I remember reading a comment somewhere a while back that said something along
the lines of "computer science has been mostly completed since the 80s".

Now, I'm not sure how true that is, and I'm smart enough not to believe it
literally, but I do understand the sentiment.

------
qualsiasi
(Europe / Tech)

1\. HR is not tech-savy and most of the time does look for distinguished
engineers at the price of an intern

2\. Salary is always on the low side, and salary range is almost never
included in the job posting

3\. Companies are not considering their employees an asset, but a liability

------
JSeymourATL
> for both job-posters and job-seekers...

Chiefly, that Hiring Managers & Executives are almost completely divorced from
the actual process of identifying, assessing, and attracting people.

They leave this grunt work to Human Resource Flunkies and Recruiter Bozos
(wrongly believing that's HR job).

Yet, executives who get this right-- take an intensely methodical, personal,
hands-on approach.

THE ELUSIVE FORMULA FOR GREAT HIRING > [https://mastersofscale.com/#/aneel-
bhusri-the-elusive-formul...](https://mastersofscale.com/#/aneel-bhusri-the-
elusive-formula-for-great-hiring)

------
theriddlr
Non-technical people doing the hiring. Keyword bingo and thinking Java and
JavaScript are the same thing. The endless search for a unicorn or Goldilocks
hiring (not unqualified, but not too good either).

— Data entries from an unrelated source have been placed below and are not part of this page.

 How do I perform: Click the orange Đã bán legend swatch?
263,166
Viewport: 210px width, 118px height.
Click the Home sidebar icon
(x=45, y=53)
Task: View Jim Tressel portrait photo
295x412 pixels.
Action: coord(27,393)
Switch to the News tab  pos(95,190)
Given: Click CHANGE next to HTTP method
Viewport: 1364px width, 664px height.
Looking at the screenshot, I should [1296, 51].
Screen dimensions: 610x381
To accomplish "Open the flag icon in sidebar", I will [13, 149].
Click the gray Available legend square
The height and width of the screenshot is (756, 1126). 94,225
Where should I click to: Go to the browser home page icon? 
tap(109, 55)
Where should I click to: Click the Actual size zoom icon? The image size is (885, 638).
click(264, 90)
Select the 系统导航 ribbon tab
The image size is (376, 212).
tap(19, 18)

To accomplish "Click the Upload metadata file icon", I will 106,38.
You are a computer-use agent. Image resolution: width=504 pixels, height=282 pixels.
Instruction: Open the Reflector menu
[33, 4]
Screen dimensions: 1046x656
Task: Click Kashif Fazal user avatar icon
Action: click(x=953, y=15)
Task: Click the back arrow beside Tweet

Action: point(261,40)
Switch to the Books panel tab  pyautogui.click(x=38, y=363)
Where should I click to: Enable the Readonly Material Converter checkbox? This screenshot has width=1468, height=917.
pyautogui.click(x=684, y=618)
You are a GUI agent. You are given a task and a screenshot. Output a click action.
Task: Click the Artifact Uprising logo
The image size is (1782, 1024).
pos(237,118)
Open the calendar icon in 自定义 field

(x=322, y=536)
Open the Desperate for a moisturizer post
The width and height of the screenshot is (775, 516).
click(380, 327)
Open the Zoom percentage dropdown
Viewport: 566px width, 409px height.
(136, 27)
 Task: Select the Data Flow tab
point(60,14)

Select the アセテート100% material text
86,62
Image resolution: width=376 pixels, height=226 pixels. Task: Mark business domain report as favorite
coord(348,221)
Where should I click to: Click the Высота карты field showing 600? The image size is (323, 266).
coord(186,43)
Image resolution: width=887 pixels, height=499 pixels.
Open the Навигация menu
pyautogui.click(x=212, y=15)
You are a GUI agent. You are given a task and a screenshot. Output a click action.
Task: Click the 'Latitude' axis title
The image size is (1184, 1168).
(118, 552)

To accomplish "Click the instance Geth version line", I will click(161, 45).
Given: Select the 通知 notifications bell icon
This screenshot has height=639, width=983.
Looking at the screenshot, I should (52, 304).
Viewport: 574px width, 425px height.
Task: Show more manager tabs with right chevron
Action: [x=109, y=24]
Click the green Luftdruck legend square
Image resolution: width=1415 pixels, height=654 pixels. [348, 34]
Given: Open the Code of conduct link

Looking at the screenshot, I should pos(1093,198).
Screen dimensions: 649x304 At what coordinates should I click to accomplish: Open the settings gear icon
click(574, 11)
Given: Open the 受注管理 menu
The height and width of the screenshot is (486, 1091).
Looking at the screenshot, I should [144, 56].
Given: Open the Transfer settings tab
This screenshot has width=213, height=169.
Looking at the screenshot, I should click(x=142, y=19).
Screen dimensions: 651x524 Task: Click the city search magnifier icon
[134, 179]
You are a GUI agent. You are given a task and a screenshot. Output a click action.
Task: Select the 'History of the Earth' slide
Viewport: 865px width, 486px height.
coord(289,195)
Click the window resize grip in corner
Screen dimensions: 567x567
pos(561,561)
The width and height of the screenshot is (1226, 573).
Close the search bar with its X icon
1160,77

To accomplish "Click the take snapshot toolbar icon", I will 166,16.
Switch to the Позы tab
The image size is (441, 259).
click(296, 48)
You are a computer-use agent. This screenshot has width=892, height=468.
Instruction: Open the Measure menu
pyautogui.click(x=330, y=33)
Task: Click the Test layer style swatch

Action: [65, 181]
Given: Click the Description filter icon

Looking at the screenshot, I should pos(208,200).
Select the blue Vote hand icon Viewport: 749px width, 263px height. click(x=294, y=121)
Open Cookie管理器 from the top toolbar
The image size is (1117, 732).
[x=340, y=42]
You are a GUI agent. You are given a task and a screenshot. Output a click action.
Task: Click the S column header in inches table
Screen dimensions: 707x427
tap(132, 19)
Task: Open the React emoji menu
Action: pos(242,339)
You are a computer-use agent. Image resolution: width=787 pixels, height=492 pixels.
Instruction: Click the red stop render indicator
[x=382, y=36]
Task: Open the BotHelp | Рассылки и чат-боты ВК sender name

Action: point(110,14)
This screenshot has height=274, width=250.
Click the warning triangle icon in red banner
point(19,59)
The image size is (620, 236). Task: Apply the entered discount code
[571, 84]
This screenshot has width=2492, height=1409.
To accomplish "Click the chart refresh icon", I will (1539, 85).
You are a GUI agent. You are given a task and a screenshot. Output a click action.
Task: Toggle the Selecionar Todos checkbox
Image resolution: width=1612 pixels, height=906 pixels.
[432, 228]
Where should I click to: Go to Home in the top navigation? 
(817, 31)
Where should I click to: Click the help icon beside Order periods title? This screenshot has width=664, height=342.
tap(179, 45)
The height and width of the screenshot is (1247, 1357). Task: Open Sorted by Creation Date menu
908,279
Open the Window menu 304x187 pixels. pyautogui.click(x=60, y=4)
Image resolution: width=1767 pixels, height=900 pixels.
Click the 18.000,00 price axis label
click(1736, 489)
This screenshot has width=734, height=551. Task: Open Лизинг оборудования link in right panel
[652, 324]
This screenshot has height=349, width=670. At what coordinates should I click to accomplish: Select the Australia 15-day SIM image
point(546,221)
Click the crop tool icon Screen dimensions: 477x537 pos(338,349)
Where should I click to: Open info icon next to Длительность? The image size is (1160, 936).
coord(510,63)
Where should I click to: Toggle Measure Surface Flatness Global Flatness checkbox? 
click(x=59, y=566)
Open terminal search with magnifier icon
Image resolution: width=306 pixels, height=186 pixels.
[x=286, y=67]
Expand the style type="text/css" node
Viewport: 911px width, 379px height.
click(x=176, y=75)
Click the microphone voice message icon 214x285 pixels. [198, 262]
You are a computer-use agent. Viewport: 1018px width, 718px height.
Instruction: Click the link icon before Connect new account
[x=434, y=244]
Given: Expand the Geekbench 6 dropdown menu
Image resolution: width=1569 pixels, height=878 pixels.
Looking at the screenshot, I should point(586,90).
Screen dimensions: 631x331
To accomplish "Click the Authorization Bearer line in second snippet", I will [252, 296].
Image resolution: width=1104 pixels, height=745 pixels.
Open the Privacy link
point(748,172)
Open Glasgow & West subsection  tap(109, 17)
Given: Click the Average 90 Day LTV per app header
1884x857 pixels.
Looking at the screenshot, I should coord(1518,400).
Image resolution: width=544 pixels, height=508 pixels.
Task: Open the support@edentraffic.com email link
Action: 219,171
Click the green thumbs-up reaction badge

HR lacking EQ when they
reject with weak white lies – this reflects badly on the company when the
candidate is more qualified in the future.

------
lkiernan
Job-posters lie, job-seekers lie.

------
tempsdlfkjs
1\. Wanting to hire people that can scale to millions of users when you only
have less than 10,000 users

2\. Agism

------
isaaafc
For software engineering, whiteboard tests/leetcode questions.